**Requirements**.
1. Using the essay passage, say whether each statement agrees with it: (a) The writer watched the French national anthem being sung at Wembley stadium. (b) The line about a shark and an elephant comes from Farewell to Utopia. (c) The drummer's brother was interviewed by a large TV network in New York. Answer yes or no for each and quote the words that decide it.
2. Update the essay passage from "Expressions of nationalist" up to and including "us, the people?", putting "frighten" in place of "scare".
3. In the essay passage, which TV station did the drummer's brother give his interview to?

**Source text**.
++++++++++

Expressions of nationalist feeling scare me. Yet two days later I found myself crying as I watched 70,000 people of both nations singing the French national anthem live from the football international at London’s Wembley stadium.
‘A shark and an elephant cannot meet and make war. But anything which lives in the same water has, whether it likes it or not, an identity which makes either war or mutual understanding possible,’ writes Ernst Bloch in Farewell to Utopia. Were we living in the same waters as IS? And who had decided, IS or France? Did President Hollande really have to use the same vocabulary as the very terrorists who wanted nothing other than to foment civil war in Europe? So . . . we were at war. Brilliant, I thought. Had anyone bothered to ask us, the people?
—
I read in an article that the terrorists had opened fire during the sixth song of the Eagles of Death Metal. I knew where the journalist had got his source. In my media obsession I had come across the interview which the drummer’s brother had given to WSB-TV in which he reassured the reporter. His brother was fine, he had said, he was at the police station. How weird was that, I thought, that a French journalist based his report on a telephone interview which the brother of an American drummer had given to a small TV station in Atlanta, and then I got to work finding out the title of the song in question. The novelist in me feels that this sort of incidental information should perhaps be looked into a bit more closely to try and establish some sort of meaning.
I spent a morning trawling every conceivable source. In vain. I started ringing around.

++++++++++

**Given data**.
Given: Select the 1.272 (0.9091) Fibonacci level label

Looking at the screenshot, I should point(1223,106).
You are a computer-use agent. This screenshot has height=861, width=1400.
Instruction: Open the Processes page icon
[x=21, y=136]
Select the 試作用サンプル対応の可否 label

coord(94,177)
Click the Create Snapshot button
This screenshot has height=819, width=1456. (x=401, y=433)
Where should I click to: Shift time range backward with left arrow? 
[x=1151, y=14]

++++++++++

**Responses to the exercise**.
1.
(a) Yes: "I watched 70,000 people of both nations singing the French national anthem live from the football international at London’s Wembley stadium."
(b) Yes: "writes Ernst Bloch in Farewell to Utopia"
(c) No: "a small TV station in Atlanta"

2.
Expressions of nationalist feeling frighten me. Yet two days later I found myself crying as I watched 70,000 people of both nations singing the French national anthem live from the football international at London’s Wembley stadium.
‘A shark and an elephant cannot meet and make war. But anything which lives in the same water has, whether it likes it or not, an identity which makes either war or mutual understanding possible,’ writes Ernst Bloch in Farewell to Utopia. Were we living in the same waters as IS? And who had decided, IS or France? Did President Hollande really have to use the same vocabulary as the very terrorists who wanted nothing other than to foment civil war in Europe? So . . . we were at war. Brilliant, I thought. Had anyone bothered to ask us, the people?

3. WSB-TV, a small TV station in Atlanta.